Une autre inquiétude s'est faite jour, celle des médecins échographistes et des spécialistes du diagnostic prénatal. La France a mis en place un dispositif de diagnostic prénatal extrêmement élaboré. Cette activité a connu des progrès fulgurants au cours des dernières années. Elle a aussi suscité des attentes fortes de la part de la population. Or, aujourd'hui encore, le diagnostic prénatal ne permet de déceler que 60 à 70 % des anomalies des foetus.

Après les différents arrêts de la Cour de cassation, les médecins ont exprimé la crainte forte d'une dérive qui mettrait à leur charge une obligation de résultat quant à l'information qu'ils devraient donner aux futures mères sur l'état de l'enfant à naître. D'ores et déjà, les primes d'assurances de ces praticiens ont connu une augmentation considérable.

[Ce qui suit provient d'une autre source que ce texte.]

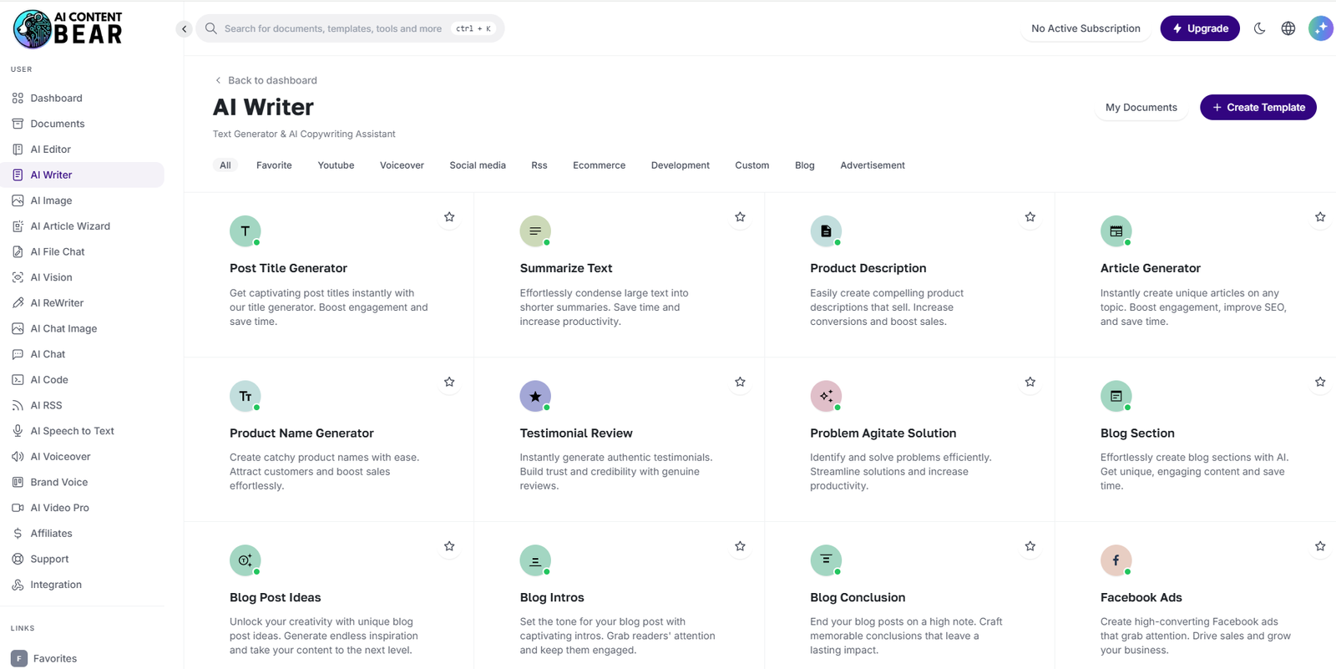Image resolution: width=1336 pixels, height=669 pixels.
Task: Favorite the Post Title Generator template
Action: [449, 217]
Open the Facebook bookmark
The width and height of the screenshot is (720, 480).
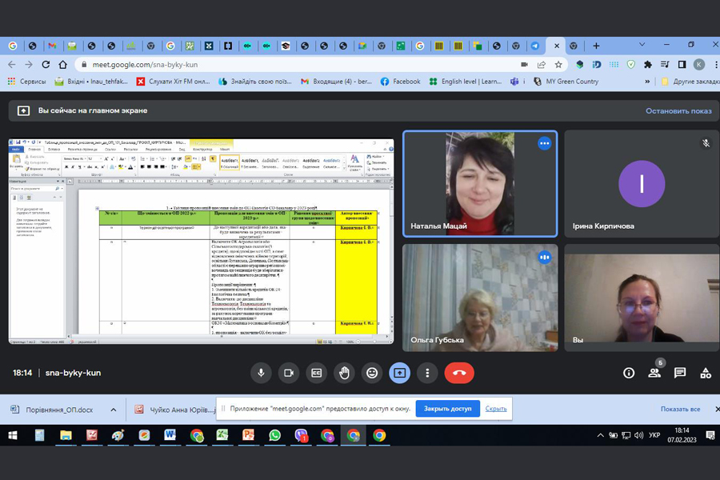[400, 82]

Aussi, ces médecins ont-ils fait observer que leur responsabilité n'était jamais mise en cause lors d'interruptions de grossesse et que l'évolution jurisprudentielle portait en elle le germe d'une attitude de précaution extrême consistant à préconiser une telle interruption en présence du moindre doute.

Le 29 mai 2001, le comité consultatif national d'éthique a rendu un avis intitulé : « Handicaps congénitaux et préjudice ». Dans cet avis, il a notamment estimé que « la reconnaissance d'un droit de l'enfant à ne pas naître dans certaines conditions apparaîtrait hautement discutable sur le plan du droit, inutile pour assurer l'avenir matériel des personnes souffrant de handicaps congénitaux et redoutables sur le plan éthique. En effet, un tel droit risquerait de faire peser sur les parents, les professionnels du diagnostic prénatal et les obstétriciens une pression normative d'essence eugénique ».

Toutes ces réactions ne pouvaient laisser indifférent le législateur. De nombreuses propositions de loi ont été déposées, tant à l'Assemblée nationale qu'au Sénat 12 ( * ) , afin de mettre fin à la « jurisprudence Perruche ». Le Sénat, à l'initiative de notre ancien collègue M. Claude Huriet, a même adopté, en janvier 2001, lors de l'examen du projet de loi relatif à l'interruption volontaire de grossesse, un amendement sur cette question, sans cependant que l'Assemblée nationale le retienne.

Les 13 décembre 2001 et 10 janvier 2002, l'Assemblée nationale a finalement examiné et adopté, après modification, la proposition de loi de M. Jean-François Mattéi relative à la solidarité nationale et à l'indemnisation des handicaps congénitaux . Le Sénat devrait maintenant être appelé, dans le cadre du présent projet de loi, à se prononcer sur le texte adopté par l'Assemblée nationale.

* 12 Proposition de loi n° 442 (2000-2001) présentée par M. Claude Huriet et plusieurs de ses collègues, proposition de loi n° 103 (2001-2002) présentée par M. Bernard Fournier et plusieurs de ses collègues, proposition de loi n° 124 (2001-2002) présentée par M. Jacques Blanc, renvoyées à la commission des lois.